If all these questions were in play before, they hit fever pitch for me with the immigration crisis and Trump, and in particular the rash of deportations I began to hear about, and a church I belong to offering sanctuary, along with family members and childhood church members who as white people are supportive of Trump’s policies.

And I begin to realize that the majority of white people I know are out of touch with their histories. And I realize I am out of touch too.

When an immigrant-child detention center is set to move into my neighborhood, I come unglued. When I watch videos of a deportation and clergy I love being arrested for trying to prevent it, I come even more unglued.

And what I realize is that some part of me lately is searching – that I don’t want to be out of touch. I can’t erase my whiteness or deny the privilege I have, but also there are landmines of history I haven’t touched, details which might move me toward greater empathy or identification somehow with the marginalized.

I find that I am trying to remember my blood, trying to reach back before my generic midwestern whiteness to the particulars of identity buried in my cells and sinews – identities I have mostly forgotten, stories I don’t know, traditions that don’t touch me, subsumed under the catch-all assimilated category of “white American born.”

My whole body is the forgotten history of border crossings and social transgression. I am the fruit of loves between unlikely lovers. There in my veins, among my English, French, German, Dutch, Danish, Scottish, and Welsh ancestries are also the Polish, the Irish, the Jewish. Right there with the “socially acceptable” immigrants of a century or two ago are unwanted immigrants, the ones that incited fear and rhetoric in the “true American” heart. The arguments about borders and what threats exist if we let the other in are nothing new. They don’t change; only the targets do.

My blood is the history of wars.

Politics want to tell me who can be my neighbor, but in my veins a dozen countries intermingle.

This past week, I got an email notification from a genealogy site I sometimes have researched on. I have known for many years that my maiden name is an adopted name, that a great grandparent somewhere in the past took the last name of his adopted parents, and that there was another line I didn’t know much of anything about. My maiden name is British, but would have been Polish. And I have wondered if even having the other name would have changed my experiences of whiteness as a child.

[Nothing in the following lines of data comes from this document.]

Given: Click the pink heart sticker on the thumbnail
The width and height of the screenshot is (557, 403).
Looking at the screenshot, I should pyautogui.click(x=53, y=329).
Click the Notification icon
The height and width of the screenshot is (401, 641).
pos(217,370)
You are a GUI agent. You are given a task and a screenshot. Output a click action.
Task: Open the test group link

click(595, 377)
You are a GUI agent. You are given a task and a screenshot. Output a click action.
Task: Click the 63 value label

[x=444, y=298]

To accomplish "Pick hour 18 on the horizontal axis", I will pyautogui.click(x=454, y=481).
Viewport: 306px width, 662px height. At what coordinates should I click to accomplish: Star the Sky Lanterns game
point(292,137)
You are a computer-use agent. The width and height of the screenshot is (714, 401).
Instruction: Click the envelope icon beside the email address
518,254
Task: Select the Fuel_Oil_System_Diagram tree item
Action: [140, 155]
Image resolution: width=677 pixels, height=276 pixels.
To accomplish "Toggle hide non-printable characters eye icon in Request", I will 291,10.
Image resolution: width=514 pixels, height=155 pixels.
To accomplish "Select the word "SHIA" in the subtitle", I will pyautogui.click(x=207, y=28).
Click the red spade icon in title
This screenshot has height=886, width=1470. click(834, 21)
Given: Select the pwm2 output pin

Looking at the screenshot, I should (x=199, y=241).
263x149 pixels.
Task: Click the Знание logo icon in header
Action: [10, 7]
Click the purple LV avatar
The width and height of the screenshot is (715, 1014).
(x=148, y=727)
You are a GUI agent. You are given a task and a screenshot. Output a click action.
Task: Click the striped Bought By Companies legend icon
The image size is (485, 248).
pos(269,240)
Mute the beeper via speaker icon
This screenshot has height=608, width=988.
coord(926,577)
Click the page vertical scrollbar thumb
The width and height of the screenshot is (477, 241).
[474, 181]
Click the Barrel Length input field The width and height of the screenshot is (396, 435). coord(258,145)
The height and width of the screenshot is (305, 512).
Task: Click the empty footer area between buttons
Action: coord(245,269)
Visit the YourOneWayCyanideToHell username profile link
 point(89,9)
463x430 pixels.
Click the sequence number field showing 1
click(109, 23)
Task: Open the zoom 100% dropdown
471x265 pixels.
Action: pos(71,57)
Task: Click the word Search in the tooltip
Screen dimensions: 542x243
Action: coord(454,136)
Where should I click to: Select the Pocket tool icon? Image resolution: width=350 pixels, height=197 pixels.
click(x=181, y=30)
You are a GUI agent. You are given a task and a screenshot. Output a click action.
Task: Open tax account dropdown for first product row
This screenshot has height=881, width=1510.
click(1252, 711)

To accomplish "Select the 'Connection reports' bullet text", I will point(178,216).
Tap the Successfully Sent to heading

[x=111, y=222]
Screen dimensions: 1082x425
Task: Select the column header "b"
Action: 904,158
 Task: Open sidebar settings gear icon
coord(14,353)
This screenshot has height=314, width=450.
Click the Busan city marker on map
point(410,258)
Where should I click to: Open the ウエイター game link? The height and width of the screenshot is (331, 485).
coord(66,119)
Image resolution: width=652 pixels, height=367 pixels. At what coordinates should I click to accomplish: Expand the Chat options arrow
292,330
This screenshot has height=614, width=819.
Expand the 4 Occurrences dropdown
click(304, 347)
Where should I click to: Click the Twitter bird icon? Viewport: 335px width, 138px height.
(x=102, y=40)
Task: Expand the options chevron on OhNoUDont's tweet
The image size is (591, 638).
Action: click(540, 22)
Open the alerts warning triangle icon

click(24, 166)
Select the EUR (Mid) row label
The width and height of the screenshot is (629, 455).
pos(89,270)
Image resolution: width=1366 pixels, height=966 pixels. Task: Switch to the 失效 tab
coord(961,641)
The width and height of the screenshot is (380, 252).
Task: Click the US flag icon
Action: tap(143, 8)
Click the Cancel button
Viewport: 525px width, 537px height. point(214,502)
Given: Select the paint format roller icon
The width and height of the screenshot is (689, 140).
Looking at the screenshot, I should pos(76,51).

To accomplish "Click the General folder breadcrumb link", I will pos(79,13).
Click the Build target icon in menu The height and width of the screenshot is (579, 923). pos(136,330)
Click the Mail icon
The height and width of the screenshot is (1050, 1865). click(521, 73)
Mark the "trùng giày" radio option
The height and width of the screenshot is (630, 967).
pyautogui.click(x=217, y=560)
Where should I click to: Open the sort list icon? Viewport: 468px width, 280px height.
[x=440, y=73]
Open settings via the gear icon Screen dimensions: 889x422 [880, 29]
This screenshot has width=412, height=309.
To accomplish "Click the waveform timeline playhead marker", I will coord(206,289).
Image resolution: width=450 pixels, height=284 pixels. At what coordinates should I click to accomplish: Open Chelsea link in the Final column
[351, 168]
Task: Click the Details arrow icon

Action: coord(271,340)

I knew nothing about that line, but suddenly there was information available, with census records and baptismal records, documents I am certain my more genealogy-interested aunts and uncle have seen.

I learned that my great-great grandfather was born at sea over the Atlantic, and I went back to see what was happening in Poland that could have spurred them to leave on a ship while his mother was so pregnant. I found out that my great-great-greats are buried twenty minutes from my parents’ place, and the house they settled in, which was built in the 1870s, still stands the same distance away – a fact that was intriguing, considering that neither of my parents grew up where they now live. I learned my ancestors were Catholic, and not Jewish as I had wondered. I began to think about how it was that I am Protestant now, who changed for whom, and at what point it was decided.

One could ask what the point is of knowing. Does any of this change anything?

For me, I think it does.

For me, it’s evidence of culture and identity pre-whiteness, with a certain kind of possibility for empathy that may move me to identify differently in the world, and deconstruct my American identity – work which is important in tension with Christian identity.

More, it helps me to identify with the marginalized, to find in those coming here for safety, flourishing, a chance to live, resonances with the stories of my own people and a reminder that justice is in the realms of bodies.

I’m not Mexican and not Chinese, and may actually be nothing other than European. But on some days, I want to be, if I’m honest. I want some deeper sense of tie to history and particular culture and even to land, to feel what others feel, to know what they know in their bodies as they leave home to become strangers, and for it to move me to live with equity, justice, and hospitality.